» **Reading text**:
▬▬▬▬▬▬▬▬▬▬

Eric Church Recalls Going Through The Phone Book And Calling Every Music Publisher He Saw Before Signing A Deal

Eric Church country music
John Peets

Though the thought of using a phone book is pretty much a long lost memory for most of us now, it actually helped Eric Church get his start in country music.

Upon graduating from Appalachian State University in December of 2000, he moved to Nashville one month later after striking a deal with his father that he would fund his first year in Music City so long as Eric actually graduated and got his degree.

After playing local gigs in and around western North Carolina with his then-band The Mountain Boys, that had him going up and down the mountain and turning in papers with stains from the Waffle House, he was able to fully focus on music after getting the degree.

Of course, making it an any sort of genre of music is not easy, and Eric learned quickly that he was going to have to worker extremely hard, to say the least, to find any sort of success.

▬▬▬▬▬▬▬▬▬▬

» **Objectives**:
• a. For each statement below, say whether it agrees with the article about Eric Church, and quote the exact words of the article that settle it. (i) Church moved to Nashville one month after he graduated. (ii) His father agreed to pay for his first two years in Nashville. (iii) His band in western North Carolina was called The Mountain Boys.
• b. Carry the article about Eric Church forward from its last sentence.

» **Provided material**:

▬▬▬▬▬▬▬▬▬▬

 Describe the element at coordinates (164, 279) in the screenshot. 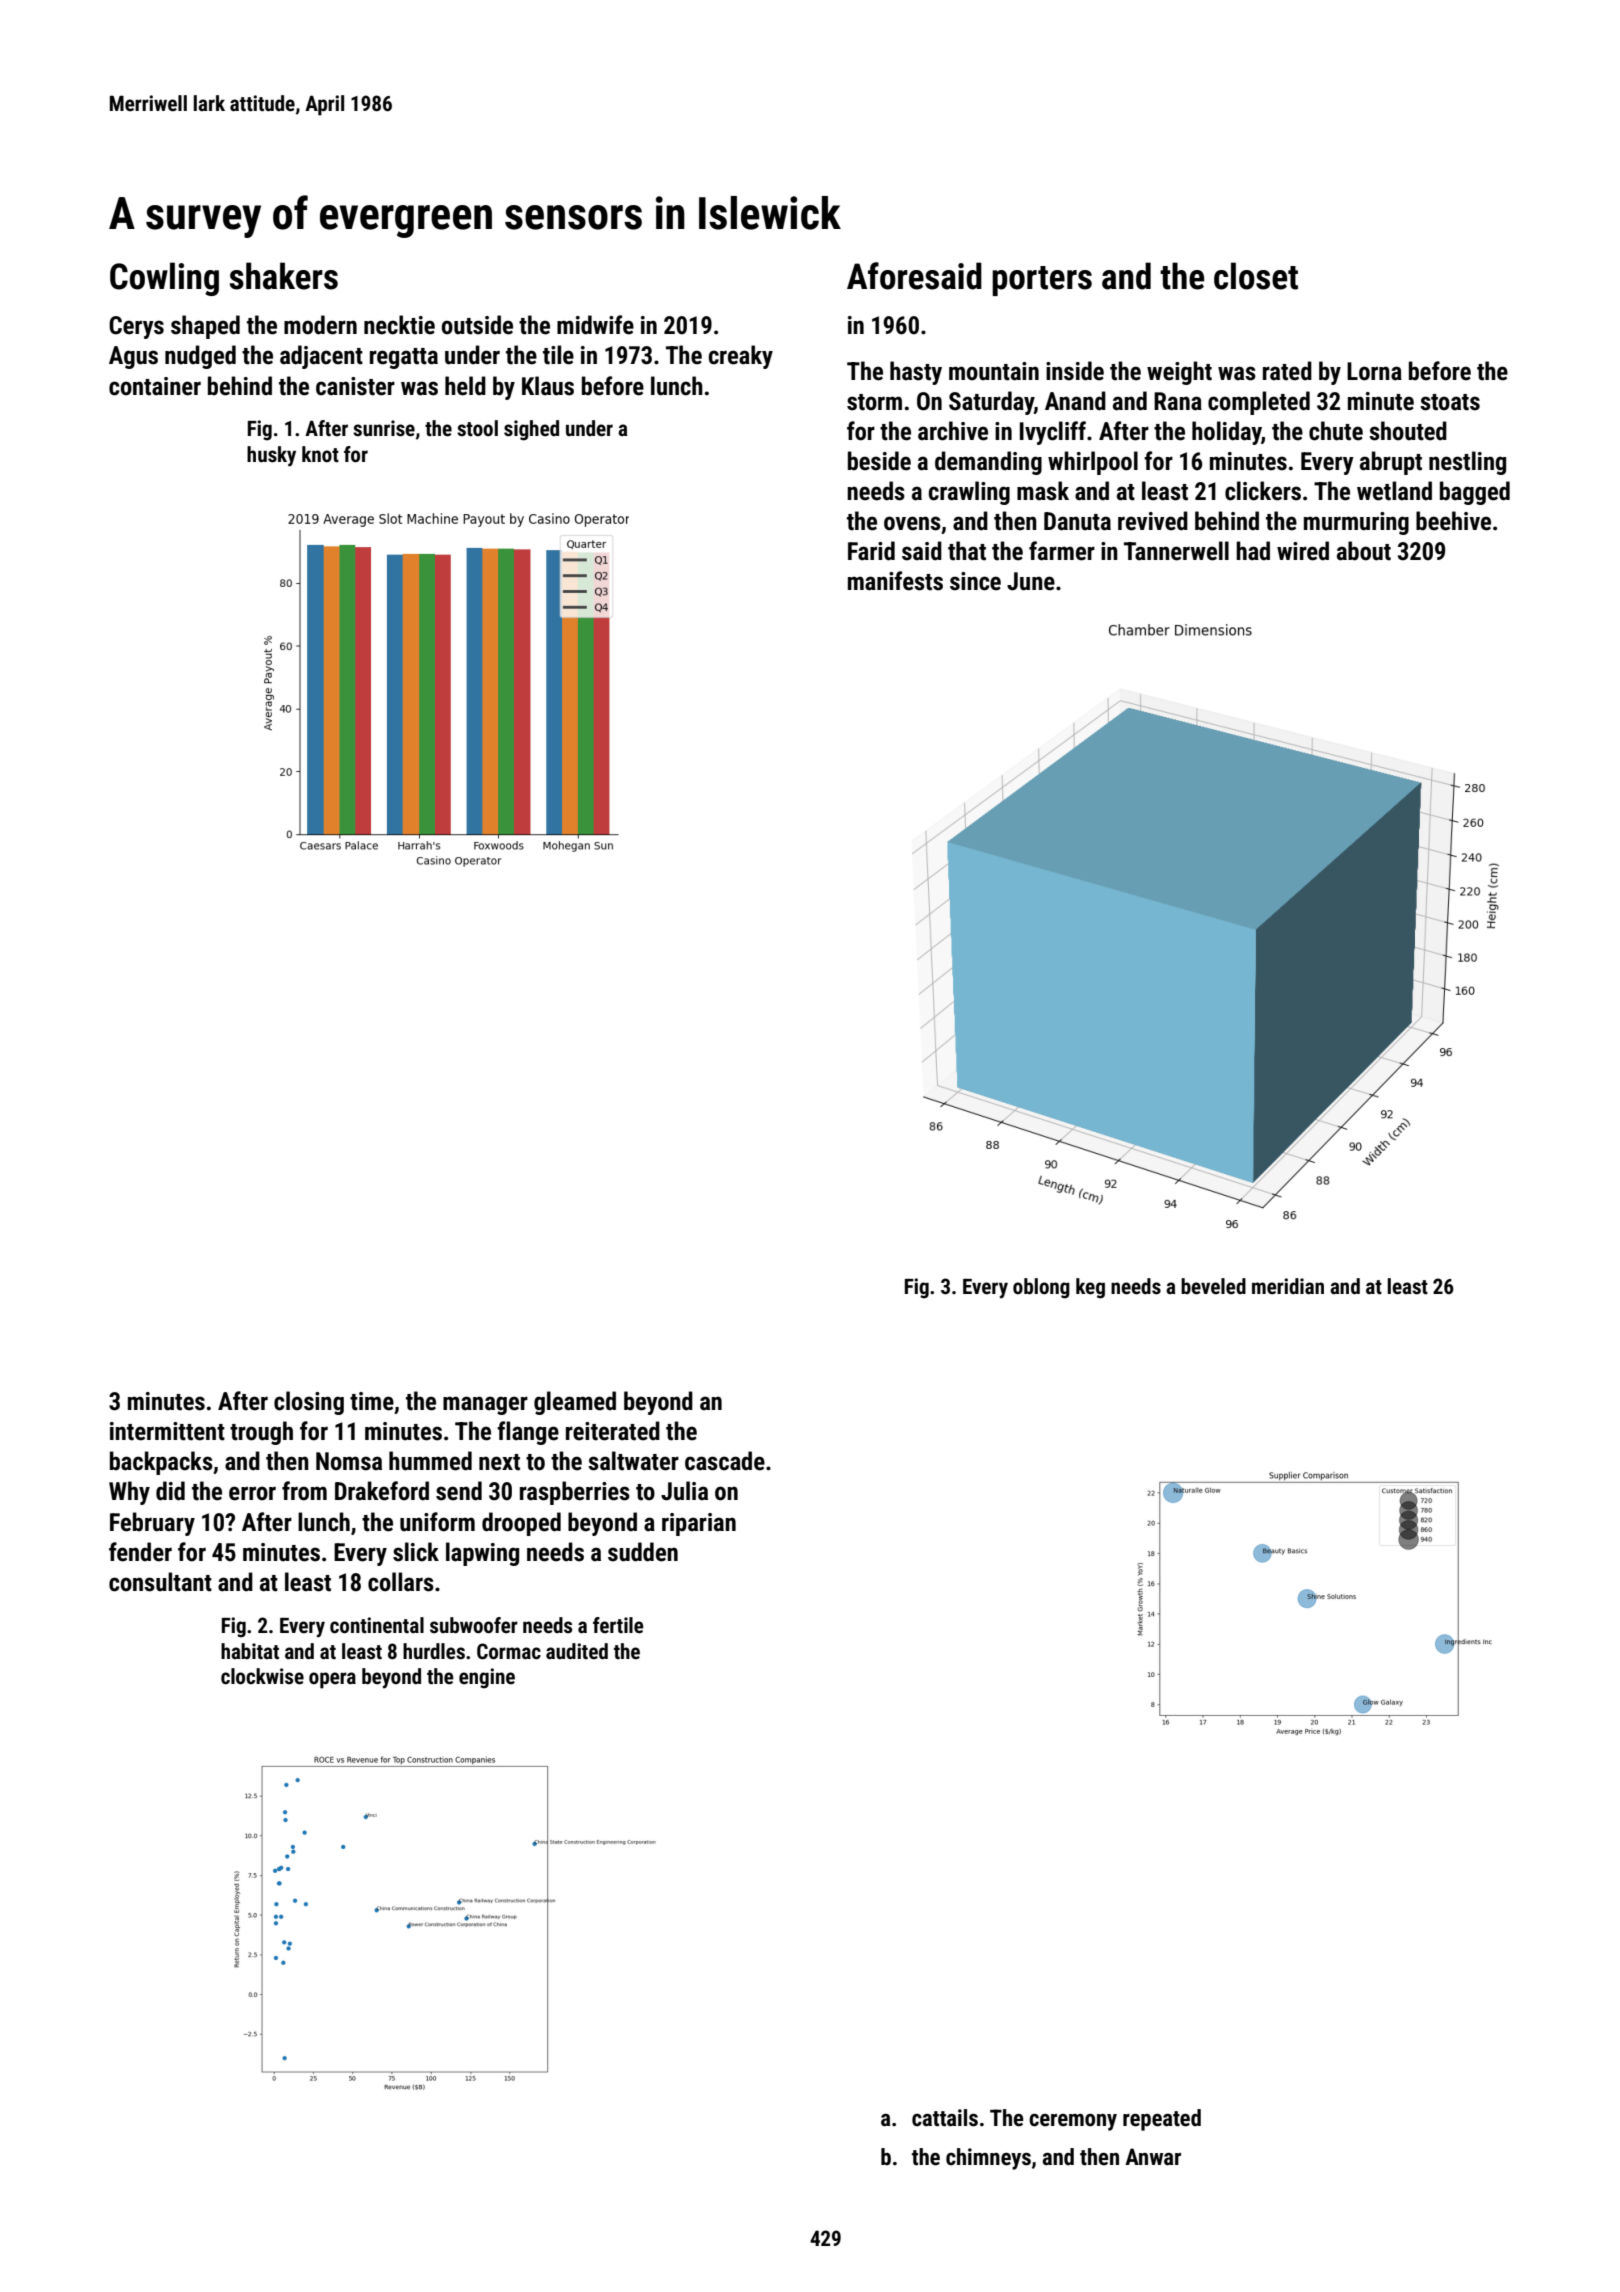

I see `Cowling` at that location.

▬▬▬▬▬▬▬▬▬▬

» **Written answers**:
• a.
(i) Yes: "he moved to Nashville one month later"
(ii) No: "he would fund his first year in Music City"
(iii) Yes: "his then-band The Mountain Boys"

• b.
And like many successful country musicians, he first started honing his skills as a songwriter, though getting a publishing deal to even do that was a lot of work.

He told CMT in an interview way back in 2006 that when he first arrived in Nashville, he had no contacts to help him get started, so he whipped out a Yellow Pages phone book and began calling every music publisher he could find:

“I started at ‘A.’ I’d call and tell them who I was and ask if they had any opening for songwriters.

I didn’t know how it worked yet. I thought it was like applying for a regular job. It took me a little time to figure out that it didn’t work like that.”

His efforts weren’t totally fruitless, though, as he ultimately met Perry Howard, who worked for BMI (a massive company that handles licensing and royalties for songwriters), and Howard introduced Eric to people at Sony/ATV Tree publishing company.

Eventually, Eric signed a publishing deal there and began working as a full-time songwriter. And I have to hand it to him… that’s a pretty bold strategy, but he knew what he wanted, and clearly, it’s paid off (which is easy to say looking back at his career now, but I digress…).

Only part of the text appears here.